Für die Schiffahrt bei Nacht ist der K. an beiden Küsten durch 200 Leuchtfeuer beleuchtet,
deren größtes das auf dem Kap la Hève ist. Dort ist seit dem 18. Juni 1893 ein elektrisches
Funkelfeuer von 2 1/2 Mill. Kerzenstärke errichtet, dessen Blinke 52 Seemeilen weit sichtbar
sind. Bei Nebel kann der Seemann nur mit Hilfe des Lots die Durchfahrt durch den K. ausführen.
Die Haupthäfen sind an der engl. Küste:
Dover, Portsmouth (Kriegshafen), Southampton, Portland, Exmouth, Plymouth (Kriegshafen)
und Falmouth; an der franz. Küste: Dünkirchen, Calais, Boulogne, Dieppe, Fécamp, Havre,
Rouen, Honfleur, Trouville, Cherbourg (Kriegshafen), Granville, St. Malo (alter Kriegshafen),
Morlaix und Brest (Hauptkriegshafen).
Eine franz. Gesellschaft beabsichtigt zwischen South-Foreland und dem Kap Blanc Nez
eine Eisenbahnhochbrücke zu bauen.
Vgl. The Channel Pilot (2 Tle., Lond. 1889);
Segelhandbuch des englischen K., hg. von der Deutschen Seewarte, Teil 1: Engl. Küste,
Teil 2: Franz. Küste, Teil 3: Kanalinseln (Hamb. 1893).
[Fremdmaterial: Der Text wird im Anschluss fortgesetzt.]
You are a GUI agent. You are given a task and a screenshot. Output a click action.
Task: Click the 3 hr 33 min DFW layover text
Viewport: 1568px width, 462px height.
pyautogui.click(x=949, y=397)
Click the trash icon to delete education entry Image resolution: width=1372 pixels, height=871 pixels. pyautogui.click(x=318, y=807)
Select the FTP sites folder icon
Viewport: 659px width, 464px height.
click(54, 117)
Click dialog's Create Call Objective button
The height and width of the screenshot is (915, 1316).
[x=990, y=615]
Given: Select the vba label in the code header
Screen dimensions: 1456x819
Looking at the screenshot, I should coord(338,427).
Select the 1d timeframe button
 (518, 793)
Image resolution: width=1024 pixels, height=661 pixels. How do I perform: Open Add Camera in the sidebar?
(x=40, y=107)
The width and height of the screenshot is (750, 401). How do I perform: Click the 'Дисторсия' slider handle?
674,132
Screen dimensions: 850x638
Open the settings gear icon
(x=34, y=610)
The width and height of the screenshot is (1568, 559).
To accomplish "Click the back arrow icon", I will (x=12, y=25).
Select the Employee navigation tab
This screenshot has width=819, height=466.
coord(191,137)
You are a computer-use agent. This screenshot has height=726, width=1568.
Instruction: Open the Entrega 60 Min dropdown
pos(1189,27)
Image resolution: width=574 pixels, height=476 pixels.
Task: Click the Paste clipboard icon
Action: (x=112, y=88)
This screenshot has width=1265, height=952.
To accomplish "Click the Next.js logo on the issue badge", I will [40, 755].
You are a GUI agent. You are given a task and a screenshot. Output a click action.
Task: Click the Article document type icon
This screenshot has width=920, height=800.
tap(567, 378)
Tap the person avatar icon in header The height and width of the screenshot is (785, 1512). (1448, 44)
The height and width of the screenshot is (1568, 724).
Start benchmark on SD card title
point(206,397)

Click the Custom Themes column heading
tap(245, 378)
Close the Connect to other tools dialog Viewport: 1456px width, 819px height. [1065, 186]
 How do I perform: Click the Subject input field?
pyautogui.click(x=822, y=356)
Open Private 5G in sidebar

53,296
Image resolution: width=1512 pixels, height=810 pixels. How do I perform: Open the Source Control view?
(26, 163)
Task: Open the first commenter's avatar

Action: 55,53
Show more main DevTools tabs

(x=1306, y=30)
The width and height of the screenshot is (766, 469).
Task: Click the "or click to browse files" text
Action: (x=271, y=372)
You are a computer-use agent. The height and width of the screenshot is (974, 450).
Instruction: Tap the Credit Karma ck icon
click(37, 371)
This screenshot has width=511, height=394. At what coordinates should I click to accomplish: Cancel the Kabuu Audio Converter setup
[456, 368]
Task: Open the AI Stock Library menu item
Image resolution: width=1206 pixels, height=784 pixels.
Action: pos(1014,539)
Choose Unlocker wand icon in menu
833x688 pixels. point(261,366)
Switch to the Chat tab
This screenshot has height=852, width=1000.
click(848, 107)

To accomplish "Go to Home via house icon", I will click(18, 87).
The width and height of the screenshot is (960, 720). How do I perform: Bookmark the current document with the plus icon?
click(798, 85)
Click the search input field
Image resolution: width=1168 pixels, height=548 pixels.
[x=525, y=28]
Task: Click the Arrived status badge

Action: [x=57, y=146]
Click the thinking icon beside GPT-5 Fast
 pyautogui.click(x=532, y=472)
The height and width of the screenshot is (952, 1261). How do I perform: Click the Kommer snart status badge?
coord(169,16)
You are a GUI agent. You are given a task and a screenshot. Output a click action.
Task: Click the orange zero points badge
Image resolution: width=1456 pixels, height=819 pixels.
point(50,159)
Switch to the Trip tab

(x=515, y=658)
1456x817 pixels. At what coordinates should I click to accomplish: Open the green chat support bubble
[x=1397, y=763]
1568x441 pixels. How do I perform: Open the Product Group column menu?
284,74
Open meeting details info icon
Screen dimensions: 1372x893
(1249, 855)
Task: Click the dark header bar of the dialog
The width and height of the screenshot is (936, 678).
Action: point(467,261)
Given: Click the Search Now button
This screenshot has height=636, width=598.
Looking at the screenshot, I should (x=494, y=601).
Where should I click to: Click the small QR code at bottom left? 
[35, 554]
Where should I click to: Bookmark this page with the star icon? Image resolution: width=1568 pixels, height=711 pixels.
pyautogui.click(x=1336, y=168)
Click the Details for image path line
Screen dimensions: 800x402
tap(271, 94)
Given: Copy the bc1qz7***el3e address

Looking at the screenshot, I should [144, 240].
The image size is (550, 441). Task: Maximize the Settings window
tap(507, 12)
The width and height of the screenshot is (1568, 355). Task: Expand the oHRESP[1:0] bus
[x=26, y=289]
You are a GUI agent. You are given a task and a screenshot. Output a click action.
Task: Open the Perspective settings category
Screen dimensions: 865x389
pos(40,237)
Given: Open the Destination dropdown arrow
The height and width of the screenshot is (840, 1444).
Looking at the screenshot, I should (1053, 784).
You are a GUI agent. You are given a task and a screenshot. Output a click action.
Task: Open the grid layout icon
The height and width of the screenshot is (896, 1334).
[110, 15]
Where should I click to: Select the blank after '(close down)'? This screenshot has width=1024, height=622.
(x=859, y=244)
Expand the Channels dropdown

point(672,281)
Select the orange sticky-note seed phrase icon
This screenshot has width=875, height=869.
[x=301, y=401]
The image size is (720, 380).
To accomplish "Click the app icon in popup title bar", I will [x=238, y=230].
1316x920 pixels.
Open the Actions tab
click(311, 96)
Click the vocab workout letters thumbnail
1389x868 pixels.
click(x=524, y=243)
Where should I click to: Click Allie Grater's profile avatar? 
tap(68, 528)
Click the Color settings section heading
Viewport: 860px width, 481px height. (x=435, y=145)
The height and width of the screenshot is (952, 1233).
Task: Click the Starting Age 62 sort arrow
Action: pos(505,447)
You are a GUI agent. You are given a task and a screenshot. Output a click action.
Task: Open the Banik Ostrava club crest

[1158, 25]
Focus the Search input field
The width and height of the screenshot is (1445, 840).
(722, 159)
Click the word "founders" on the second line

Kanäle, künstlich hergestellte Wasserläufe für Wasserzufuhr
oder Entwässerung oder für Herstellung ↔ von Wasserwegen. K. für Wasserzufuhr
sind die Bewässerungskanäle zur Förderung landwirtschaftlicher Zwecke oder Wasserversorgung
von Städten; erstere meistens offene Gräben mit Erdböschungen, letztere meistens geschlossen,
unterirdisch oder auf Viadukten liegend. (S. Bewässerung,
Wasserversorgung, Aquädukt.)
Die Entwässerungskanäle werden angelegt für Zwecke der Landwirtschaft, um überflüssige
Feuchtigkeit dem Boden zu entziehen (s. Drainierung), für Entwässerung
und Urbarmachung versumpfter Landstrecken (s. Melioration sowie
Fehn- und Moorkolonien) und für Abführung der Abwässer
(s. d.) von Städten. (S. Kanalisation, Siel,
Städtereinigung.) K. zur Herstellung von Wasserwegen werden zur Förderung
der Schiffahrt gebaut. (S. Schiffahrtskanäle.)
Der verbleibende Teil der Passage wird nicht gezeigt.